Balmy, bait, and booty. Striped bass have a preferred temperature range. Some say its 55-65. Others use that 50 degree benchmark as go time. But if you are a bass and can find waters say 4-8 degrees warmer on the flats, or in a channel, or up a river, then when you're ready to thaw out from the winter they'll take the ride. And then there's the bait. As they wake up they love to root around lazily for things like worms, crabs, and shrimp. They may even position themselves in a current to pick off mummichogs
or spearing. There's big baits as well, bunker, shad, and herring. While anglers are catching them on casts, I wonder if it's more of a reaction strike then being on an all out eat. And for the drop and reel shad and spoon anglers fishing longs and lats and the electronics dropping them in front of their faces can get a bite. And then there's booty, or pre-spawn, spawn, or post spawn fish. These early fish are making their way into places before they either follow the bait or the pheromones from the opposite sex. The Hudson River anglers are salivating at the mouth watching all of the reports of the Raritan Bay action now, as theses fish will soon head north.
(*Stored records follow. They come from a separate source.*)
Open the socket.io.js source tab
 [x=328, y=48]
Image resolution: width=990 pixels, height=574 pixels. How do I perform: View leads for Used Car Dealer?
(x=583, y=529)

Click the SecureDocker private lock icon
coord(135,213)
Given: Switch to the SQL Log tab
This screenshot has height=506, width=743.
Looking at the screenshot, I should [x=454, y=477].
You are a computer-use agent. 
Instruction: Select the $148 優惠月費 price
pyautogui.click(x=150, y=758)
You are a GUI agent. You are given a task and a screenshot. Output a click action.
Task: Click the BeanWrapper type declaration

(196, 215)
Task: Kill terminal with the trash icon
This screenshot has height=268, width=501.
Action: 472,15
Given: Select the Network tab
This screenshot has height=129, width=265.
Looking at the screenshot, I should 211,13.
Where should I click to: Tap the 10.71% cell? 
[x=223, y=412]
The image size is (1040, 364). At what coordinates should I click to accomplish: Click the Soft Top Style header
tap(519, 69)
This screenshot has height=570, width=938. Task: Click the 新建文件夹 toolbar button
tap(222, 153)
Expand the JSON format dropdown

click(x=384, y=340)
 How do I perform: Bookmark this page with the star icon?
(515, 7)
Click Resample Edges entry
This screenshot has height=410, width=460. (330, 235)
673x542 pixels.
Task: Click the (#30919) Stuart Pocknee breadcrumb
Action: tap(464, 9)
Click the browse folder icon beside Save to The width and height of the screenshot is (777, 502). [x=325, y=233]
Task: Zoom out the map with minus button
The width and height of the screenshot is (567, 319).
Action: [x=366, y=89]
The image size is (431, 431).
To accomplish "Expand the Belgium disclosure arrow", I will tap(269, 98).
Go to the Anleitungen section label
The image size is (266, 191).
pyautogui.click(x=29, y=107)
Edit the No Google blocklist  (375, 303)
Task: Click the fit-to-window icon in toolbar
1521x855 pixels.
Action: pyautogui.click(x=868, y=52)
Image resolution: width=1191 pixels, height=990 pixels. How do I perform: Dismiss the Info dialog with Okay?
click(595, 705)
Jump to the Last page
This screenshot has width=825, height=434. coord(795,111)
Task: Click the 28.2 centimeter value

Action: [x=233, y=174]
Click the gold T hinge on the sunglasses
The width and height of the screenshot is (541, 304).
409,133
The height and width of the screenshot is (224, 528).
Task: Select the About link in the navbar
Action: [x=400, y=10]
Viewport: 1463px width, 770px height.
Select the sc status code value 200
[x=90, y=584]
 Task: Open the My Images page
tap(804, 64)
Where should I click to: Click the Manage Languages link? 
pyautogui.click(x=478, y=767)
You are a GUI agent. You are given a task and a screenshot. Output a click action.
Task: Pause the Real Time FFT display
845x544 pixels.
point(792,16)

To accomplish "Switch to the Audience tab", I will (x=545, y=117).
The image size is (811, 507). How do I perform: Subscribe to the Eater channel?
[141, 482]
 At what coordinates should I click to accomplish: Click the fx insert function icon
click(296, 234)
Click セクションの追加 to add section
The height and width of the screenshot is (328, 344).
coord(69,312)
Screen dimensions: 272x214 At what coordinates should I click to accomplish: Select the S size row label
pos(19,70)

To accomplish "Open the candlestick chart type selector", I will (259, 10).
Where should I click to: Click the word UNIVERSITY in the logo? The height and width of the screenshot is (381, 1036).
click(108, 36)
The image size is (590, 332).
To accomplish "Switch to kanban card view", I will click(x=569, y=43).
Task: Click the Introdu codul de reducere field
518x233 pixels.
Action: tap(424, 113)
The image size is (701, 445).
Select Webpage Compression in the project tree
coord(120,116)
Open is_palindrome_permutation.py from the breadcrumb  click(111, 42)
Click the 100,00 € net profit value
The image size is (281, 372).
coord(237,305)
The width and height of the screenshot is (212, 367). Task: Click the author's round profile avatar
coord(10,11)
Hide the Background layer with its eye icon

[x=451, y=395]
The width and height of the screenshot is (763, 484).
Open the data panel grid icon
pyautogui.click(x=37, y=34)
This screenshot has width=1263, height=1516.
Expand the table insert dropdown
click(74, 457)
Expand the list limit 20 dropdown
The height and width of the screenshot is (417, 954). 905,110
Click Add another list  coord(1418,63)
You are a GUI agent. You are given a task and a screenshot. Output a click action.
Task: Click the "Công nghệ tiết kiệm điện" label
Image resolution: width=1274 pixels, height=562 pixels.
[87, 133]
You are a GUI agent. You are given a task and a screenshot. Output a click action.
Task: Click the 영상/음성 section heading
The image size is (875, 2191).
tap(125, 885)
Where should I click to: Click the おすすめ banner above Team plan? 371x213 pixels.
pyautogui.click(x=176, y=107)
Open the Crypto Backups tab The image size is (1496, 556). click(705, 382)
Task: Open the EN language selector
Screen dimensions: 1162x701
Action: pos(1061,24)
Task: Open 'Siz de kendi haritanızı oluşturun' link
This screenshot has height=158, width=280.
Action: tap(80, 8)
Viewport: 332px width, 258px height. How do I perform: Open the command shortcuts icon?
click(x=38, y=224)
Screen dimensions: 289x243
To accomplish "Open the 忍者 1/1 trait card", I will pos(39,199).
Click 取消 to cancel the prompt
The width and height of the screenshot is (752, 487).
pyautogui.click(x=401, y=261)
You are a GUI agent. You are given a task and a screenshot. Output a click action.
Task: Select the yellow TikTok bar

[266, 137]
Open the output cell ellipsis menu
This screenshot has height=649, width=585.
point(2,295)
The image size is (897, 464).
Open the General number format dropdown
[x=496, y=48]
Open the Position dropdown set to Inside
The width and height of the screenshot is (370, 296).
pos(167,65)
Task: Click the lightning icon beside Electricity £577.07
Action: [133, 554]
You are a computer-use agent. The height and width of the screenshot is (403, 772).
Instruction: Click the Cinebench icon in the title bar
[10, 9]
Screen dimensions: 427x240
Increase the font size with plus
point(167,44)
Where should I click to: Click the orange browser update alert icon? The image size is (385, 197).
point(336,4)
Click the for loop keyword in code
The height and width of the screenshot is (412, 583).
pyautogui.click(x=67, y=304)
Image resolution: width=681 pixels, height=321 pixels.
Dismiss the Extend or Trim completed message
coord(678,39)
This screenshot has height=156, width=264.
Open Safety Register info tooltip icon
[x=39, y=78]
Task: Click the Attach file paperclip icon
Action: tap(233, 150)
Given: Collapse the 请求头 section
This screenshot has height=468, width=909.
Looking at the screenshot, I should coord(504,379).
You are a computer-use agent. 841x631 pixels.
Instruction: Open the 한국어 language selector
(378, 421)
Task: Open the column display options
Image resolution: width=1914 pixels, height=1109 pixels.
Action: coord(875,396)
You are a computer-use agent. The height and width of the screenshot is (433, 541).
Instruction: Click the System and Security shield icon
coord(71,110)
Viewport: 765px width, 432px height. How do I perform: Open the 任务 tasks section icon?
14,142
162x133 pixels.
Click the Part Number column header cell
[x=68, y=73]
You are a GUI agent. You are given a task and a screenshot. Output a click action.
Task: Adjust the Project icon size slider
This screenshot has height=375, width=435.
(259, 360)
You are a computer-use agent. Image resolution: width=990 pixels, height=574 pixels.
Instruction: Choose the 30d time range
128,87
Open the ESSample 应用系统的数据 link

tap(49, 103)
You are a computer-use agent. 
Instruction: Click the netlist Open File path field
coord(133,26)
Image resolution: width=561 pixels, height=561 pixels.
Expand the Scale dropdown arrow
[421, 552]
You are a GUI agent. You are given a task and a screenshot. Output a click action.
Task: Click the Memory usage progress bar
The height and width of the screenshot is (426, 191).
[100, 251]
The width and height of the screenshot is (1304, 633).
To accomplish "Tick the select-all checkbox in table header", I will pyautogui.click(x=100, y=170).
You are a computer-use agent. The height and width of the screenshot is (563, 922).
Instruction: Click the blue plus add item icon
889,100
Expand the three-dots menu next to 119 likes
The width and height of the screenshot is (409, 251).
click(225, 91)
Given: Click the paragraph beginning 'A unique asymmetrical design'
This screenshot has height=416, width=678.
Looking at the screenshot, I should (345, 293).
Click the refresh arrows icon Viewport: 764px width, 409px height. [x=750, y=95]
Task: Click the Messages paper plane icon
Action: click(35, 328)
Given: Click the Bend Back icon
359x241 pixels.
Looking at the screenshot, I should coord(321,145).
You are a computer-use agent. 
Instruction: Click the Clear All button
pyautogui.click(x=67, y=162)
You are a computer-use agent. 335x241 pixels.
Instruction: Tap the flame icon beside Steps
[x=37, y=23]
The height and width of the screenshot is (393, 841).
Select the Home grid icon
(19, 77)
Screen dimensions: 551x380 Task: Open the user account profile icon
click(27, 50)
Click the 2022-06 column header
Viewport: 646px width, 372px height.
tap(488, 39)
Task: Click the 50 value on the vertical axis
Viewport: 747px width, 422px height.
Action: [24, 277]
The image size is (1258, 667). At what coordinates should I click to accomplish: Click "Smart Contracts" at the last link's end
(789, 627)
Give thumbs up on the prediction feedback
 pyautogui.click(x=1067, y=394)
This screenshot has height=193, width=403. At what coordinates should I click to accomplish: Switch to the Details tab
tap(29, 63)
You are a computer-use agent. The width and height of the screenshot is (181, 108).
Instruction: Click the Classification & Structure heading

It's right on the cusp of getting good. Yes the boats have been sitting over them but I'm talking for the anglers on foot. You know the places, Keyport, Rumson, Carteret, Moonachie, and Bound Brook. Great now go catch a fish. Funny thing is, you hear like, "Keyport's on fire". The other day when I was talking with Mark Sedotti, who's from another state, he mentioned Keyport. So take you're 10 weight and your Beast Fleyes and go down when there when you can. As soon as you pull up you'll be able to witness the bass blowing bunker out of the water, and if you wade you can hand catch. Well, that's not the way it goes.
These spots, for the most part, require being dialed in. You may even be a sharpie and be dialed into a few different spots. Now if you're on a 6 hour soak through a tide or split tide, it doesn't matter, you're good, but for the fly angler, or the spin angler also, you really need to work, hard, at the right time, tide and conditions to be doing it. If you took that drive today to say the Keyport area you'd find cold air, brisk wind, flat water, a few guys freezing their arses off, maybe a dead bunker, and no signs of life except for the boats out a mile and birds picking and fighting over a half dead bunker. You, would then be doing it. You'd catch no fish and it might be a one and done trip. But if you come back on the smae tide at night, each day, for say a week, and then get lucky and catch, then you'd be dialed in, kinda.
Tomorrow, with a NW wind and dropping air temps I'll be "dropping" in to a spot I'm dialed into hoping that I get lucky, because I've never stepped into the water there.